By this time next year, a Canadian Indian tribe hopes to break ground on a tourist-friendly residential village, complete with an outside-the-box golf course, along the southeastern shore of Vancouver Island.
The Stz’uminus (Chemainus) First Nation aims to build the village, called Oyster Bay, on 450 acres just off the Trans-Canada Highway in the town of Ladysmith. The tribe is a major landowner on the island – it owns a handful of properties that total more than 2,500 acres – and Oyster Bay is an important component in its plan to build a $100 million economy over the next 20 years.
Oyster Bay will consist of roughly 400 single-family houses and other housing types, a “main street” with boutique stores and restaurants, and other retail and commercial space.

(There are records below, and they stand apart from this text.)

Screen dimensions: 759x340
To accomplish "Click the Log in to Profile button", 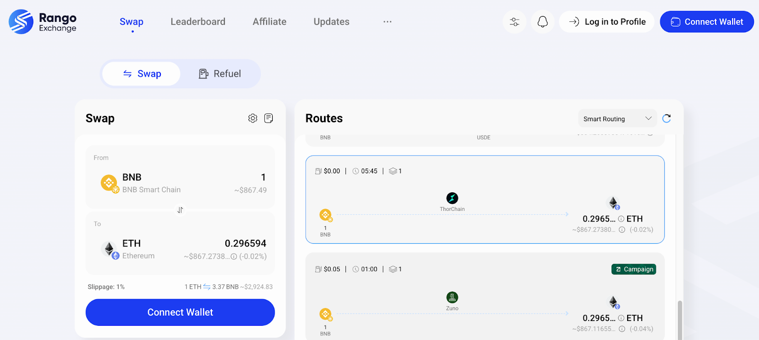I will pyautogui.click(x=607, y=22).
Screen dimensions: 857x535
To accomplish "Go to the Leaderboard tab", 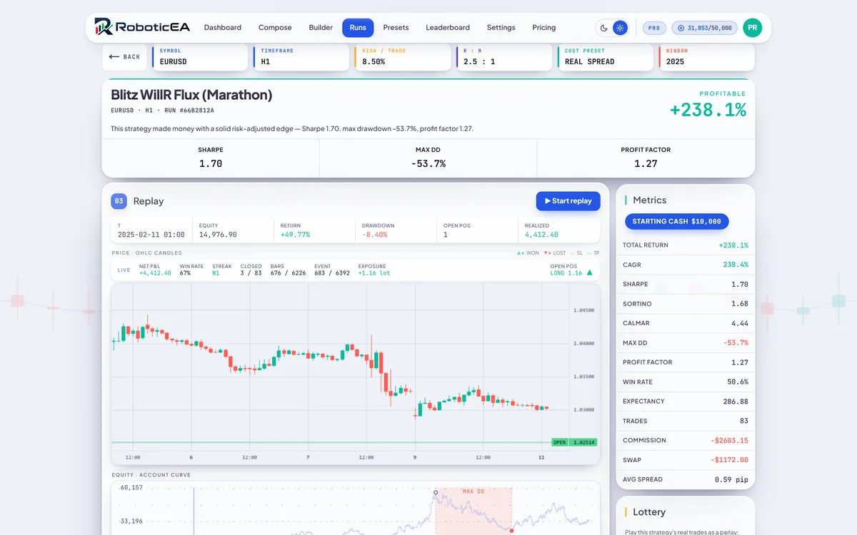I will click(x=448, y=28).
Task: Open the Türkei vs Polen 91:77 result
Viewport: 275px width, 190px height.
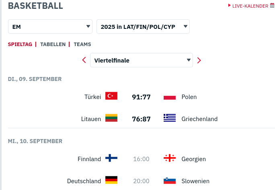Action: [141, 97]
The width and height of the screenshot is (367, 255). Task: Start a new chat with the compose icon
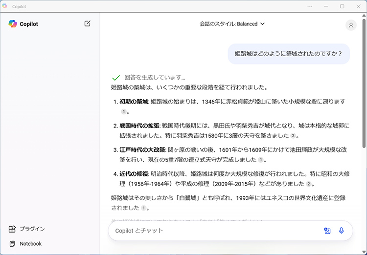point(87,23)
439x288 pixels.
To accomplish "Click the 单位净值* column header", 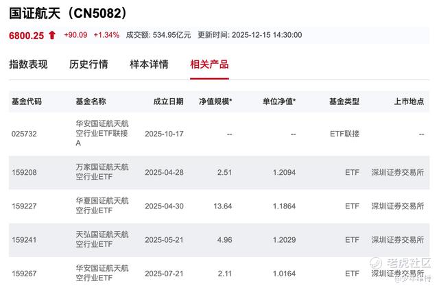I will [x=278, y=101].
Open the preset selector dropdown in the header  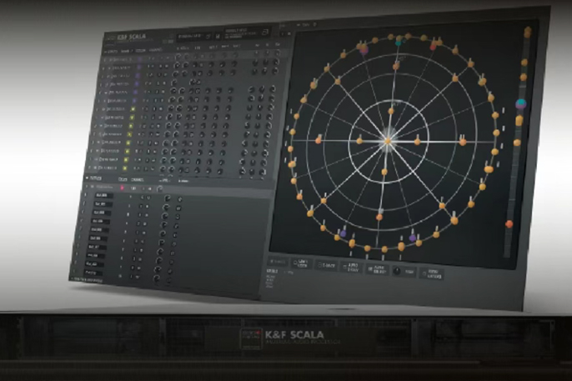(189, 36)
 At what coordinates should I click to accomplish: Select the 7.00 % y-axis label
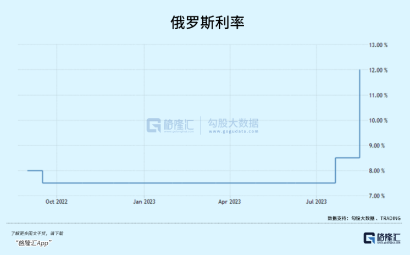click(378, 196)
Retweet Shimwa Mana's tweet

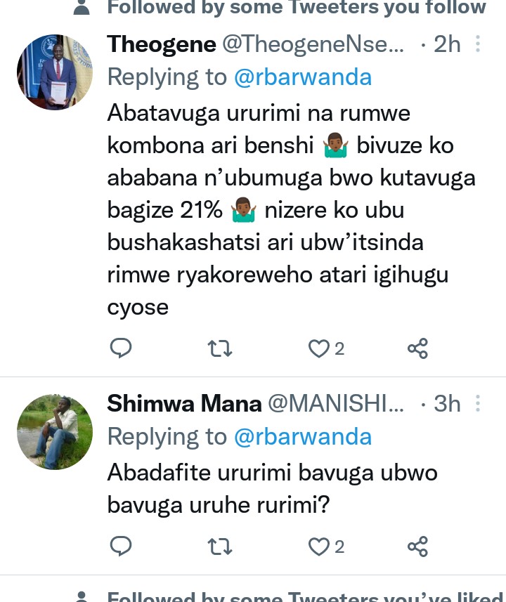221,547
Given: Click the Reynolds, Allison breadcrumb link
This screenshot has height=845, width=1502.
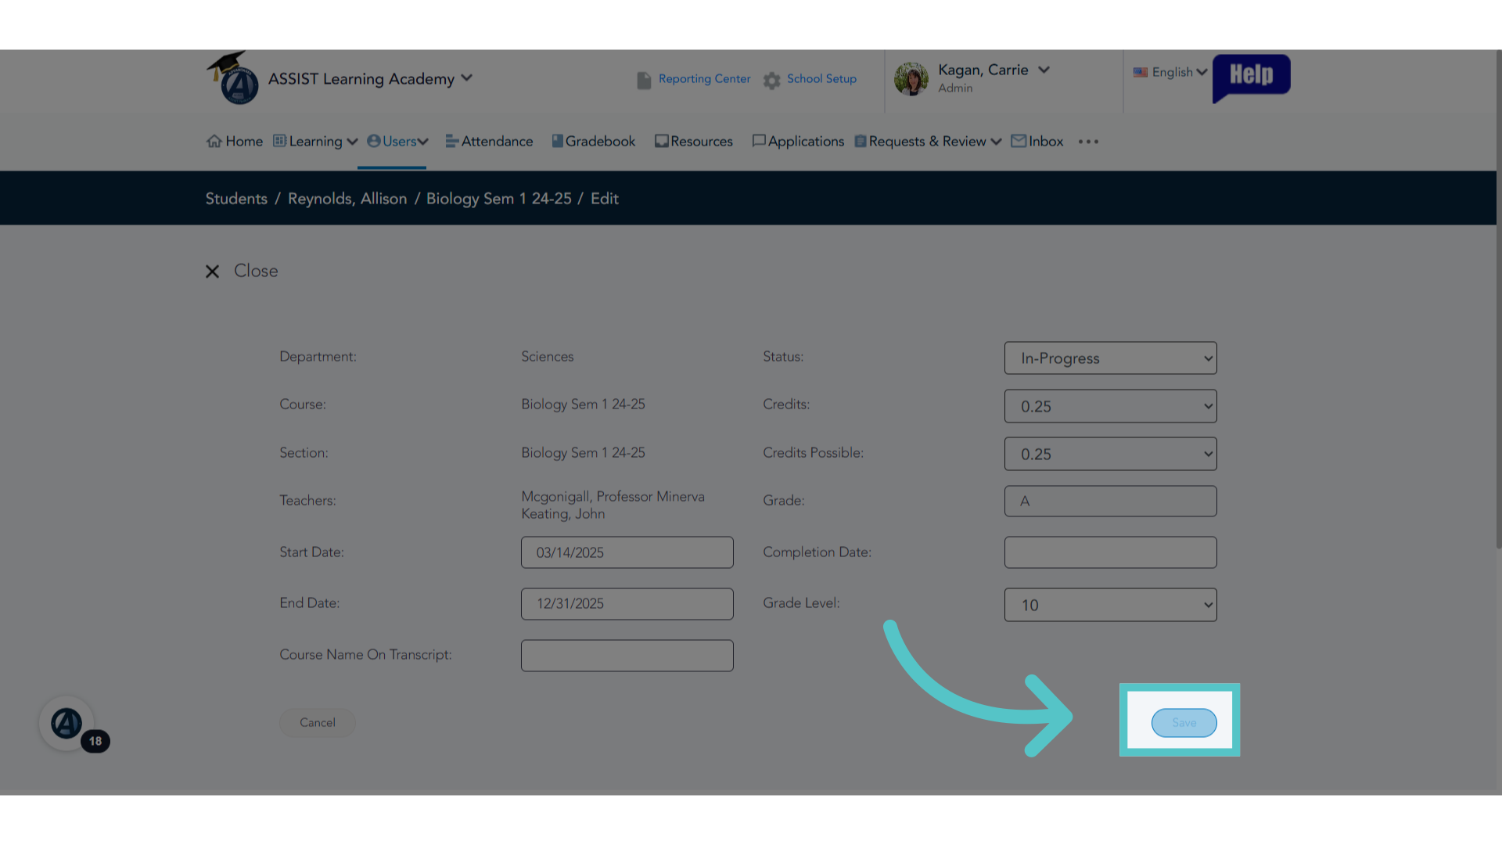Looking at the screenshot, I should (347, 199).
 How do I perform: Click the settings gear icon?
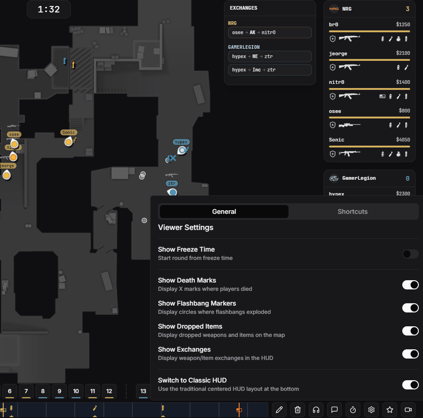[371, 410]
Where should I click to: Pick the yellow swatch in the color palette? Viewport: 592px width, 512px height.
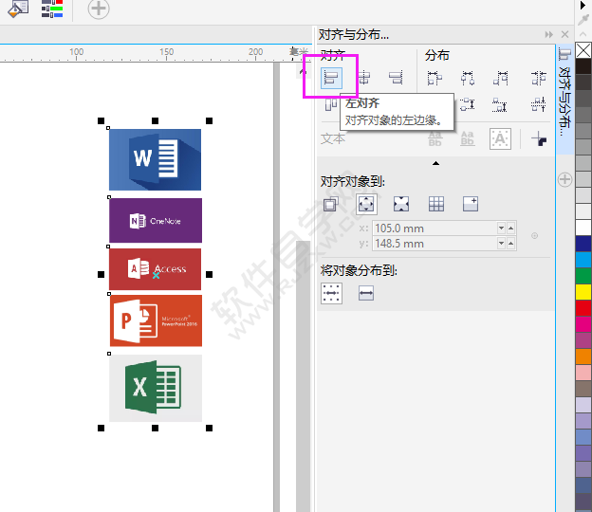click(583, 291)
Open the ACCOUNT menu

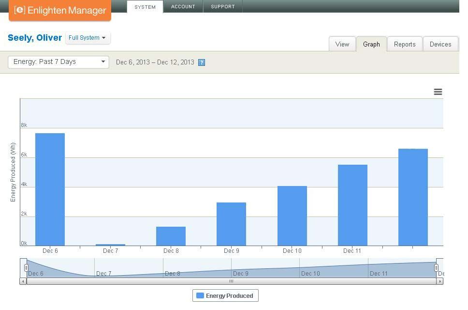pos(183,7)
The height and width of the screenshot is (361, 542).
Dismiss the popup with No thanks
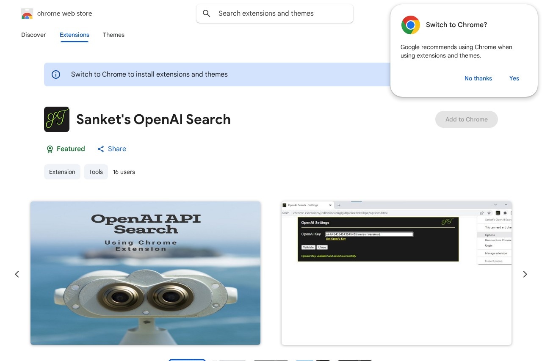coord(478,78)
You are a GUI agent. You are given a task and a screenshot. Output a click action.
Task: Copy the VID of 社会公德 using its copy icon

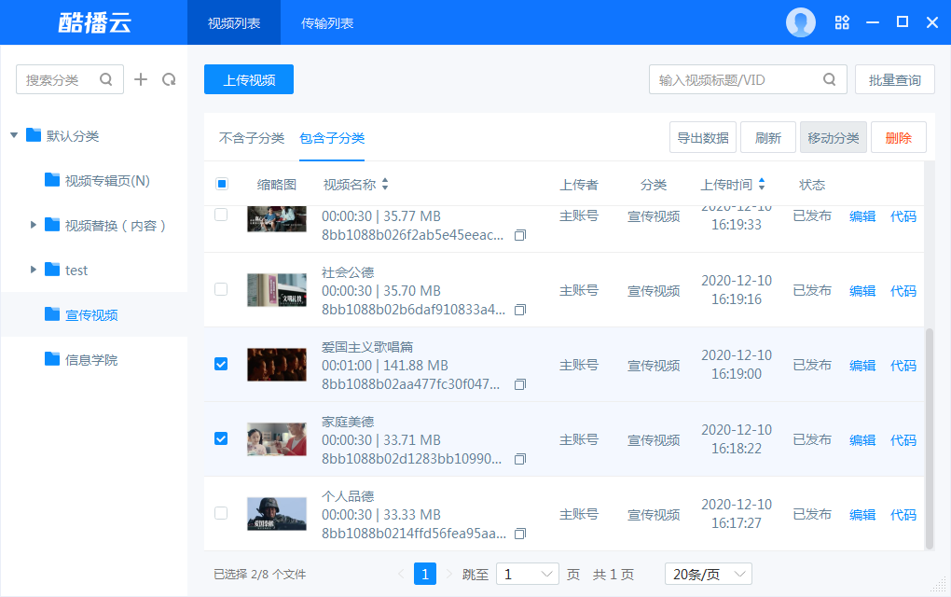[519, 310]
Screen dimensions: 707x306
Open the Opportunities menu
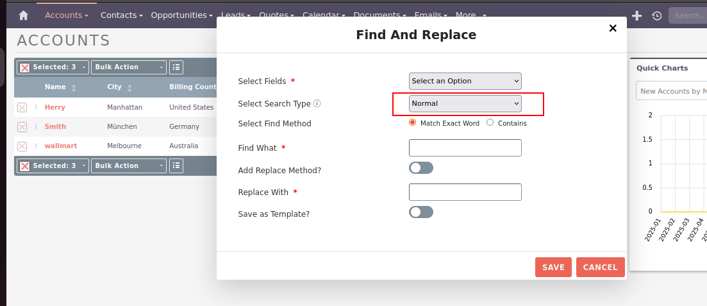(x=182, y=15)

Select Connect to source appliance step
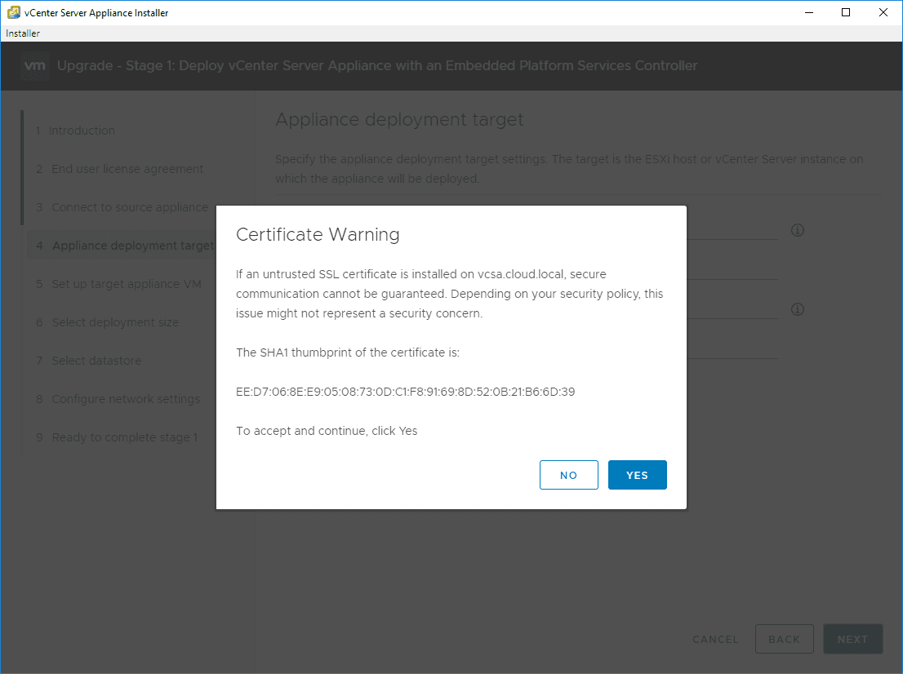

Marc Pezzin, an architect based in Kelowna, British Columbia, will design the community’s 18-hole, 7,200-yard golf course. The course will be walkable – “Too many courses fail because you can’t walk them,” says Pezzin – and it’ll incorporate one of those fresh new ideas in golf design that everyone always talks about: The track will be laid out in three six-hole loops, cloverleaf style, with each loop returning to the clubhouse.
“We think the design is ideal because of the local population, which is 50 percent retirees,” explains Ray Gauthier, the CEO of the tribe’s Coast Salish Development Corporation. “They want to golf often, but they don’t always want to play 18 holes. So at our course they can play six and call it a day.”
Pezzin, who’s part of the course’s ownership group, has one golf course to his credit, an 18-hole track at Canoe Creek Golf Course in Salmon Arm, British Columbia. His co-designer at Canoe Creek, former golf pro Dave Barr, will probably also be enlisted to co-design the course at Oyster Bay.
The CSDC is developing Oyster Bay with an as-yet unidentified private group that’s contributed roughly 150 acres to the venture. The partners have delivered a development proposal to local planning officials, and Gauthier believes it’ll take six months or more to get through the planning process.